The future of these suburbs, the safety, beauty, and cleanliness that made them so desirable, had more to do with the continued economic survival of the New King City tech companies than anything else. All it would take was a few of those employers shutting down and outsourcing their business to India or China, putting thousands of the heavily mortgaged owners of these tract homes out of work, and New King City could quickly become Old King City.

He turned toward the house and saw Alison standing on the front walk, studying him.

“You’re looking at the street like you’ve never seen it before,” she said.

“Maybe I haven’t,” he said. “At least not the way that I do now.”

Alison looked beautiful, and he felt a sudden, and painful, longing to hold her. And with that longing, he felt guilty for having been with another woman. The guilt made no sense, of course, since they were divorced. But ending the marriage wasn’t his idea. He’d gone along with it because it was what she wanted. If she changed her mind now, he’d come back to her with no hard feelings, as if the divorce had never happened.

She tipped her head toward the Explorer. “What happened to your car?”

“It’s in the shop, having some body work done. I had a little accident.”

“Are you OK?”

“Just fine,” he said.

“You don’t look it.”

I suppose I should look terrific after losing my family, my home, and my career and starting over as a beat cop in the worst corner of King City.
That’s what he thought, but it wasn’t what he said.

“I’m not getting enough sleep lately.”

“Brooke tells me you’re back on the force,” she said.

He nodded. “It’s not the same job, but it’s the same pay, rank, and benefits.”
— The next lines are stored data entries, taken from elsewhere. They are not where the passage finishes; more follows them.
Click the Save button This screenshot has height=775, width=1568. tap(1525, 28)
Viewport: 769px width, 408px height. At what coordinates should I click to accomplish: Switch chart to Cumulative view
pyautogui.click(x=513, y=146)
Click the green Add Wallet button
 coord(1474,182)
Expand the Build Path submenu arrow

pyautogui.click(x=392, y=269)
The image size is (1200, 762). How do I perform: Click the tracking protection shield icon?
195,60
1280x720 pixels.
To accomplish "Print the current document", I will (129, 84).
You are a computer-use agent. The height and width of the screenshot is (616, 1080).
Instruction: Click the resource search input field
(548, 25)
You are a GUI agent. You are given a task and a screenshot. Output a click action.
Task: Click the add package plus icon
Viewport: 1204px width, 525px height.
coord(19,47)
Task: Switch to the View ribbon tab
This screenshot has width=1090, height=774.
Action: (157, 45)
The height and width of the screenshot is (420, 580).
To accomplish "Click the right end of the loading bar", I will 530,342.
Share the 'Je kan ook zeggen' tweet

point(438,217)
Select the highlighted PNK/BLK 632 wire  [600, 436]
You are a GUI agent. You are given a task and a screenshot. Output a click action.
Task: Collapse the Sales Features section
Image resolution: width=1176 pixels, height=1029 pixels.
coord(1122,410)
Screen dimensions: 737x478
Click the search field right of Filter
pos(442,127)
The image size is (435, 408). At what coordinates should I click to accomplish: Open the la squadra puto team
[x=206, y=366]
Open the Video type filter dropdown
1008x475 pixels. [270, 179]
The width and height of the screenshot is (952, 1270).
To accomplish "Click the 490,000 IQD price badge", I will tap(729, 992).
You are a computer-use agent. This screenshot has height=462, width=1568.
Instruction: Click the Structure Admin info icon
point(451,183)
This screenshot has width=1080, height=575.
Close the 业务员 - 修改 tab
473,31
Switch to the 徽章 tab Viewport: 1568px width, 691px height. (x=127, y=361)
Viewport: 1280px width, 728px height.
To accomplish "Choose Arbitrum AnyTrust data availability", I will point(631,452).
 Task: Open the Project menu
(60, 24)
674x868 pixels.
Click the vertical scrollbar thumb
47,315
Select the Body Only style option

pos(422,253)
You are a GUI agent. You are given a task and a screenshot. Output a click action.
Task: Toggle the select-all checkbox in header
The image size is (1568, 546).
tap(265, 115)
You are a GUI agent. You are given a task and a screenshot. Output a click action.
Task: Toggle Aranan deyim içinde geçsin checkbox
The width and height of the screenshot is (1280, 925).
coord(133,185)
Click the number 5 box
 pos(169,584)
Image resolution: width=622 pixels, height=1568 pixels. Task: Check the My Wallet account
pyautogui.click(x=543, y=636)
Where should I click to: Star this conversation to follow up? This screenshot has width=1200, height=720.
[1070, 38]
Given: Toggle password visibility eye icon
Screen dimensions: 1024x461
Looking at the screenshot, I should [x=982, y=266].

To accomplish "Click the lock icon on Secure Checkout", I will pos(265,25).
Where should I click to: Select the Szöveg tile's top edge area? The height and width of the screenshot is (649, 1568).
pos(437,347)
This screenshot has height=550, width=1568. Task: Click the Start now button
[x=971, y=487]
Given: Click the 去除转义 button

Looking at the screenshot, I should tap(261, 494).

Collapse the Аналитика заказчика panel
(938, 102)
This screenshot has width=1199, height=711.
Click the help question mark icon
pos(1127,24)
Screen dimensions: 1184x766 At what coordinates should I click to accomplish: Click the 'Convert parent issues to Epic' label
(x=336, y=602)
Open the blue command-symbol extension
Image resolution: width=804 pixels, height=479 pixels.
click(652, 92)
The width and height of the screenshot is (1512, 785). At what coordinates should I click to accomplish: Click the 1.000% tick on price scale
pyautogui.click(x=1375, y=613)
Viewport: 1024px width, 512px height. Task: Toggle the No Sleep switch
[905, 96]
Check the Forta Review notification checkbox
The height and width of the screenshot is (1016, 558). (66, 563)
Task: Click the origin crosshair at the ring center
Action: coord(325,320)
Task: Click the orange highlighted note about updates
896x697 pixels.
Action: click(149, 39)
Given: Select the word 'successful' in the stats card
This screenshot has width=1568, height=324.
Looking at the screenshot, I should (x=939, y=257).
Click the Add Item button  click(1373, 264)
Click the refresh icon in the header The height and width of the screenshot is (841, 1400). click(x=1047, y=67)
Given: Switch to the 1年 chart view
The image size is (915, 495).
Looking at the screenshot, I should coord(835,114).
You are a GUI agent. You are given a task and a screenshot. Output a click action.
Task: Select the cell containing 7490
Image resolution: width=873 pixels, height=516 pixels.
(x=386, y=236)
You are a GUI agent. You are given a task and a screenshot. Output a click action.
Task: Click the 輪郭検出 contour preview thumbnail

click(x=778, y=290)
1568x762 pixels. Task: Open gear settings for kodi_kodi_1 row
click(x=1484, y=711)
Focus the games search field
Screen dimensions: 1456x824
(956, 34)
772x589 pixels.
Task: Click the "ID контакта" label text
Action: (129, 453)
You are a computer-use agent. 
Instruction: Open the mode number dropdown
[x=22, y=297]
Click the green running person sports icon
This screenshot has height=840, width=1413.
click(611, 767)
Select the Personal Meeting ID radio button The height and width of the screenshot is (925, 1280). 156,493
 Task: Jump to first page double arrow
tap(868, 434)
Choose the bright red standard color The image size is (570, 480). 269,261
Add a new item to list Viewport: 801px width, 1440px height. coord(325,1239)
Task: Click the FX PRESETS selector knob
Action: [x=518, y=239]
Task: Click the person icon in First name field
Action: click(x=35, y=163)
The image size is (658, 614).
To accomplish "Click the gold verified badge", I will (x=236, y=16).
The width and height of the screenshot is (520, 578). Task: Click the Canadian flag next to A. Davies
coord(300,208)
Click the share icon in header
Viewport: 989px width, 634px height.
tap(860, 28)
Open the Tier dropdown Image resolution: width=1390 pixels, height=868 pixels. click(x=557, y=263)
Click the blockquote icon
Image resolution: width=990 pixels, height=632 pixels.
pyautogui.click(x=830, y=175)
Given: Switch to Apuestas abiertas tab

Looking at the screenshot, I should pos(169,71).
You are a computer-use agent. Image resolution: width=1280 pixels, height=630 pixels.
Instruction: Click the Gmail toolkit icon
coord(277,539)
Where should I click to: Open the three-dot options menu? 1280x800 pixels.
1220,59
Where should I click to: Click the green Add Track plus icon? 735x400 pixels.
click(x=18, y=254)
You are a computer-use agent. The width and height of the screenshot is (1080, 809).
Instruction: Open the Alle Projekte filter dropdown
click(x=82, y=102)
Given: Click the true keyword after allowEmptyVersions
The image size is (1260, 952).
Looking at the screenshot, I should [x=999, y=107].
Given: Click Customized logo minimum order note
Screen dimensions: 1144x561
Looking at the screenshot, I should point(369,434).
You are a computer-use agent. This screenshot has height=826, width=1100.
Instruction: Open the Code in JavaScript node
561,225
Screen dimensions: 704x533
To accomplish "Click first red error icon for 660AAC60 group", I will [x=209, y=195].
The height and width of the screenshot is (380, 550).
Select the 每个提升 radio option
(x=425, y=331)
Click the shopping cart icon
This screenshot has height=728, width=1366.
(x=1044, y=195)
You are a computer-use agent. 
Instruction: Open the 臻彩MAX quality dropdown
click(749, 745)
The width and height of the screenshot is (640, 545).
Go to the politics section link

“That’s good,” Alison said, putting her hands on her hips, letting Wade know that trouble was coming his way, “but I would have appreciated hearing about the job from you rather than my daughter.”

“I’m sorry,” he said. “I didn’t plan it that way. Things were hectic and Brooke caught me off guard.”

“You haven’t learned a thing,” she said. “So I guess you gave up on the idea of going into private security.”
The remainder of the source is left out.